Jacquette gets 22 months

Christopher Jacquette was sentenced Thursday to 22 months’ imprisonment for his actions in the Florida A&M University grade change scandal.

U.S. Attorney Thomas F. Kirwin announced the sentence of Jacquette, 29, of Tallahassee, for aggravated identity theft, unauthorized access of a protected computer, and conspiracy to commit wire fraud and unauthorized access of a computer.

On Dec. 2, 2008, Jacquette entered a guilty plea to the indictment alleging that he had conspired with fellow FAMU students Lawrence Secrease, 22, and Marcus Barrington, 23, to hack into the FAMU computer system for the purpose of making hundreds of unauthorized grade changes and changes to the residency statuses of multiple students attending the university.

Evidence proffered in support of Jacquette’s plea established that in the course of a three month period between July and October 2007, Jacquette and his codefendants caused the grades of approximately 90 FAMU students to be changed, effecting changes in approximately 650 grades overall. 

The grade changes increased the grade point averages of the majority of students whose grades were changed, which in turn, made these students eligible for financial aid in the form of grants, scholarships, and loans to which these students would not otherwise have been entitled. 

Jacquette and his co-conspirators were paid fees up to $600 for some of the unauthorized changes.  The conspirators were able to access the FAMU computer system by covertly installing keystroke loggers on computers used by employees of the registrar’s office. 

The keystroke loggers enabled the conspirators to obtain the secure user names and passwords of FAMU registrar’s office employees to access the FAMU computer system to make both grade and residency changes.  After learning that FAMU had reversed the unauthorized grade changes, the conspirators accessed the computer system multiple times to change their grades back, once again improving students’ GPAs and changing failing grades to passing ones.

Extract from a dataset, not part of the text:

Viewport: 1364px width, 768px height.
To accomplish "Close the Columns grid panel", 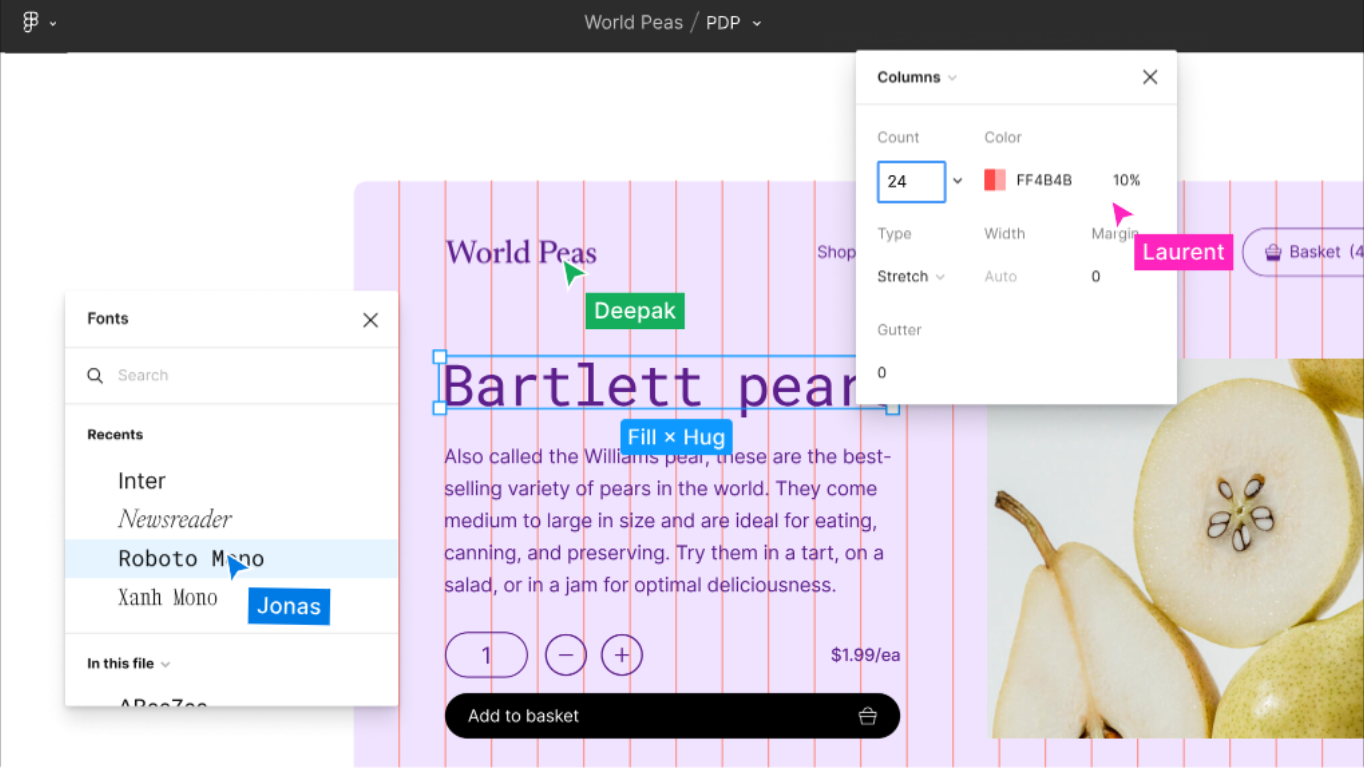I will [1150, 77].
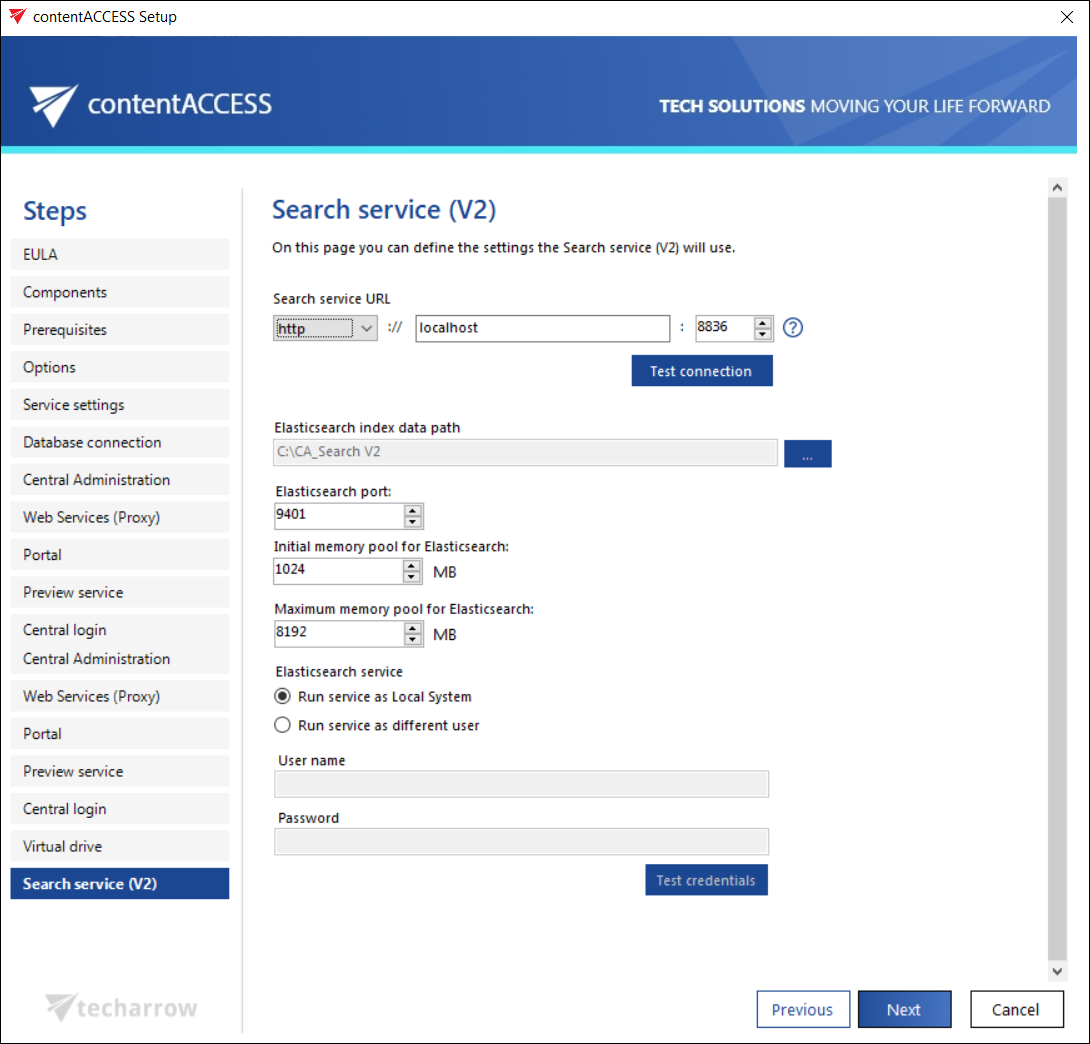Open the http protocol dropdown
Viewport: 1090px width, 1044px height.
click(325, 328)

On April 14, 2009, at a sentencing hearing held before Judge Stephan P. Mickle in United States District Court in Tallahassee, Jacquette was sentenced to a 22-month imprisonment and three years of supervised release.  In pronouncing sentencing, Judge Mickle emphasized the harm defendants’ actions had done to the reputation of the university, as well as to those students past and present, which had worked to earn their grades and diplomas legitimately. 

Assistant United States Attorney Eric K. Mountin prosecuted the case.